In principle, this small number of cases observed does not allow us to propose a conclusive trend. However, when our data and the previous results are all put together, our findings in the BIPYMA system can be generalized as a guideline in the following statement: the lower the ΔpK a value, the higher the pressure needed to initiate the proton-transfer process. For instance, in the range ΔpK a < 0, pressures promoting hydrogen transference decrease from around 5.4 GPa in OXAAH2O to 3.1 GPa in BIPYMA-2 and 1.5 GPa in the case of BIPYSQA. On the other hand, situations where the acid and the base are strong enough to show ΔpK a > 0, i.e the proton transference is favoured, pressures as low as 0.5 GPa or lower are sufficient to induce proton transfer.
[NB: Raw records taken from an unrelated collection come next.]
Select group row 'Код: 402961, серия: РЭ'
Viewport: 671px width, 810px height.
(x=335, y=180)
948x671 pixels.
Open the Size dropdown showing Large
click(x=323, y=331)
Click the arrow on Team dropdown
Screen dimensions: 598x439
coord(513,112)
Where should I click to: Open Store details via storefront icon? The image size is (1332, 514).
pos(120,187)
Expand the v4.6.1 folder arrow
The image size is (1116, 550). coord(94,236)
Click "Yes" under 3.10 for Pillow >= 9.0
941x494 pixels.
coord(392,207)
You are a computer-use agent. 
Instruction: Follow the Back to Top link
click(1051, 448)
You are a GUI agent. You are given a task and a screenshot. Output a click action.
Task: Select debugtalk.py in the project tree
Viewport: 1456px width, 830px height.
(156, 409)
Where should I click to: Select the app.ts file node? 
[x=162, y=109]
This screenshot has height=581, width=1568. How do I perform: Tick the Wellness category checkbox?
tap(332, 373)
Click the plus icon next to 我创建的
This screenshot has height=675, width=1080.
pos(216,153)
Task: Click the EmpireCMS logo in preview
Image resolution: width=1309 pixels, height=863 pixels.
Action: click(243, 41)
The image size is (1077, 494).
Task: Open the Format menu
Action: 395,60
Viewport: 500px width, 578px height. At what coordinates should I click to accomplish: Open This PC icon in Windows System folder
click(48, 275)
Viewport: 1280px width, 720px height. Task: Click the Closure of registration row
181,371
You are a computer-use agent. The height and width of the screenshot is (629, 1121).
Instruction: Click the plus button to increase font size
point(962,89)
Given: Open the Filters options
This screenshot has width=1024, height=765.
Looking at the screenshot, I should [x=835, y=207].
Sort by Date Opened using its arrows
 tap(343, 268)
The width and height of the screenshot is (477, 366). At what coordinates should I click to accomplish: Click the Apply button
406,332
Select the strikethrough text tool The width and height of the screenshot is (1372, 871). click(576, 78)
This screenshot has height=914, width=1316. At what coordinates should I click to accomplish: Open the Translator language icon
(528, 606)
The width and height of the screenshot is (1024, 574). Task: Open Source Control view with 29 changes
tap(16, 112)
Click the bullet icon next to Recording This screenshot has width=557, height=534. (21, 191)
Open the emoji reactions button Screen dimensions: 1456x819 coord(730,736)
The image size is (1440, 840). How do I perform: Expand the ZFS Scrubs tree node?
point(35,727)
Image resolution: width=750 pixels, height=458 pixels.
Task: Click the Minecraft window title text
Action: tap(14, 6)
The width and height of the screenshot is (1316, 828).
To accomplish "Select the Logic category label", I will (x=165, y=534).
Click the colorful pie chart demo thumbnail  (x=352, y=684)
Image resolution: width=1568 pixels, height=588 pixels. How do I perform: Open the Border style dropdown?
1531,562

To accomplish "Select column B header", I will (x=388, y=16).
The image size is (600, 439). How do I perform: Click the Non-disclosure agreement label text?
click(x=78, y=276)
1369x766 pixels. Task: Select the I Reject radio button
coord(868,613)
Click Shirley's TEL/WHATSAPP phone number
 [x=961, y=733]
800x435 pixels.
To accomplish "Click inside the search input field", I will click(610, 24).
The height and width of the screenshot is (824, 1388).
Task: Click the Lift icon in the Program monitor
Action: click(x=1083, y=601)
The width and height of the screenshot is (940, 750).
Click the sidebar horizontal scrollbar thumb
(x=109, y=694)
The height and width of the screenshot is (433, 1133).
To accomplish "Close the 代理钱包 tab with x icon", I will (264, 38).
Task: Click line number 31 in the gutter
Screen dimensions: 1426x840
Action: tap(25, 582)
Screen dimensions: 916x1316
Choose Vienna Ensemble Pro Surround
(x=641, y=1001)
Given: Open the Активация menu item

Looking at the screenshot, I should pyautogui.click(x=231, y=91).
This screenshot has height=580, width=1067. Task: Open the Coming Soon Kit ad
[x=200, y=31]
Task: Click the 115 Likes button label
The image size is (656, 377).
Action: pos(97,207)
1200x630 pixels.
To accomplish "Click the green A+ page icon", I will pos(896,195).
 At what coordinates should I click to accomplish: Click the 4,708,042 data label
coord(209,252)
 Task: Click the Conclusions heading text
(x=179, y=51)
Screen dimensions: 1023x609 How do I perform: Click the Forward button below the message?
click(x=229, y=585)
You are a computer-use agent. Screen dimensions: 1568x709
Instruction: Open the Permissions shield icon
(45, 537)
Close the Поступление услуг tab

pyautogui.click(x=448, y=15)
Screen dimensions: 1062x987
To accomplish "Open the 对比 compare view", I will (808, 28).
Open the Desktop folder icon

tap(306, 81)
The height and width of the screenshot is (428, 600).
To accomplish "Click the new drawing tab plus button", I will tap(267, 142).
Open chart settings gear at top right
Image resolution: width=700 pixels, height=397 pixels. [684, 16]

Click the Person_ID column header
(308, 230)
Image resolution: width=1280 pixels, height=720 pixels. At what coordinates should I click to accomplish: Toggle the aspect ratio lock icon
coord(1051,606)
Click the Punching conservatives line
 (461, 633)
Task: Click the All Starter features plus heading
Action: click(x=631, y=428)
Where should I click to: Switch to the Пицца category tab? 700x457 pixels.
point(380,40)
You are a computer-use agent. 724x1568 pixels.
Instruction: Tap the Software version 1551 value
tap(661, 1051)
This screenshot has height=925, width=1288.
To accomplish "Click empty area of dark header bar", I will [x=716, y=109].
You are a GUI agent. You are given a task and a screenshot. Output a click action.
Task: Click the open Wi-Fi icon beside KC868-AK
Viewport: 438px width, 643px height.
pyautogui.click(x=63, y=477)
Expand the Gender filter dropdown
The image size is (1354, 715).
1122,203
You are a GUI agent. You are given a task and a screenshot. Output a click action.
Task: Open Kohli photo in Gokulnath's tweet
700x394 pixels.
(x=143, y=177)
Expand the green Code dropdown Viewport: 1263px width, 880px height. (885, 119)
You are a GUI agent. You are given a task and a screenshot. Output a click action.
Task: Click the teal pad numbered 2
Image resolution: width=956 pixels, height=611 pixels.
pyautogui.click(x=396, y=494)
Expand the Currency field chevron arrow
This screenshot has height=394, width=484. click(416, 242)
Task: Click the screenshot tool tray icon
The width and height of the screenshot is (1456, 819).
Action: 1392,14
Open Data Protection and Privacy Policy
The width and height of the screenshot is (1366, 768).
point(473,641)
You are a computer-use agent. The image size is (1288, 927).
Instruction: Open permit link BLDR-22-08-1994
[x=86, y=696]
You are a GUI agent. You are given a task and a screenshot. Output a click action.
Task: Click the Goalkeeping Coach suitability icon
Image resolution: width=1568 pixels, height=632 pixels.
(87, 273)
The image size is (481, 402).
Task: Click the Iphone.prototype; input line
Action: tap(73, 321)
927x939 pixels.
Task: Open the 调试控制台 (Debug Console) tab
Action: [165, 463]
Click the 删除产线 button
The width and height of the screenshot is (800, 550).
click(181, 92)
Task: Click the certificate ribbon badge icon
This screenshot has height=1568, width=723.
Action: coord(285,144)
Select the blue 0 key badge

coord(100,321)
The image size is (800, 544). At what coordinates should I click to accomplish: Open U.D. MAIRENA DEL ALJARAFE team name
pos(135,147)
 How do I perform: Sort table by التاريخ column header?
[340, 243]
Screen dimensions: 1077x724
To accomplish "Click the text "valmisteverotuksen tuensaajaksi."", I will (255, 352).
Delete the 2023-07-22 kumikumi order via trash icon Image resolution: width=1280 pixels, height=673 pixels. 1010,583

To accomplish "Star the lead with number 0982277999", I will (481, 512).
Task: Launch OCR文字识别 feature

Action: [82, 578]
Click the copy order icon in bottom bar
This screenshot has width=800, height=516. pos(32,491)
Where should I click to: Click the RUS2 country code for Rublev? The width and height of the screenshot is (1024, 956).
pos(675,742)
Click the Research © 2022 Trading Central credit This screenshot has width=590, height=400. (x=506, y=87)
Thus, DPPZFA (ΔpK a = 1.5) shows a protonation pressure of 0.5 GPa, whereas the first proton transfer in BIPYMA (BIPYMA-1; showing ΔpK a > 1) starts at around 0.2 GPa and extends up to 1.3 GPa, (green vertical line in Fig. 6).

We believe that these results can be considered an extension of the ΔpK a rule. The capability of pressure to enhance interactions reducing interatomic distances between the acid and base functional groups of the coformers favours the protonation reaction. Shorter distances imply a higher affinity of the base for the acid hydrogen since a lower proton-migration barrier is expected, as has been discussed for instance in the case of hydrogen-bonding symmetrization (Meier et al., 2022). This explains why the lower the ΔpK a, the higher the pressure needed to initiate the proton-transfer process.

The implications of our findings can be revealed by considering other cases. For this purpose, the deposits of organic multicomponent crystals (excluding polymeric structures) investigated under high pressure were thoroughly analysed (see Table S7). Out of this subset of multicomponent crystals, seven systems: GLYPAC, CYSH2O, BSULH2O, ALAH2O, GLYTAC, PLYPHAC, PIPPAR [respective CSD refcode family names: AWIHOE (Zakharov et al., 2013), CYSTAC (Johnstone et al., 2009), IFIZIG (Johnstone et al., 2009), IMEGIR (Zakharov & Boldyreva, 2013), IQOMIM (Losev et al., 2016), NEPXIR (Losev et al., 2016) and COKCEL (Oswald & Pulham, 2008)] were selected as potential candidates based on their chemical composition, a molecular arrangement enabling proton-transfer reaction, and ΔpK a values falling in the [−6,2] range (Table S8). However, protonation was not reported in either of these cases because it was not the main goal of the study or due to the experimental limitations.

According to our proposed extended ΔpK a rule, in BSULH2O, CYSH2O, ALAH2O and GLYTAC, the compression should have been sufficient to induce transfer of the hydrogen atom from the Brønsted–Lowry acid to the base. Interestingly, for the case of GLYPAC (ΔpK a = −1.94), GLYPHAC (ΔpK a = −0.49) and PIPPAR (ΔpK a = −0.05), we estimate, based on Fig. 6, that pressures between 2–3 GPa, 1–2 GPa and around 0.5–1 GPa, respectively, should produce the proton-transfer reaction.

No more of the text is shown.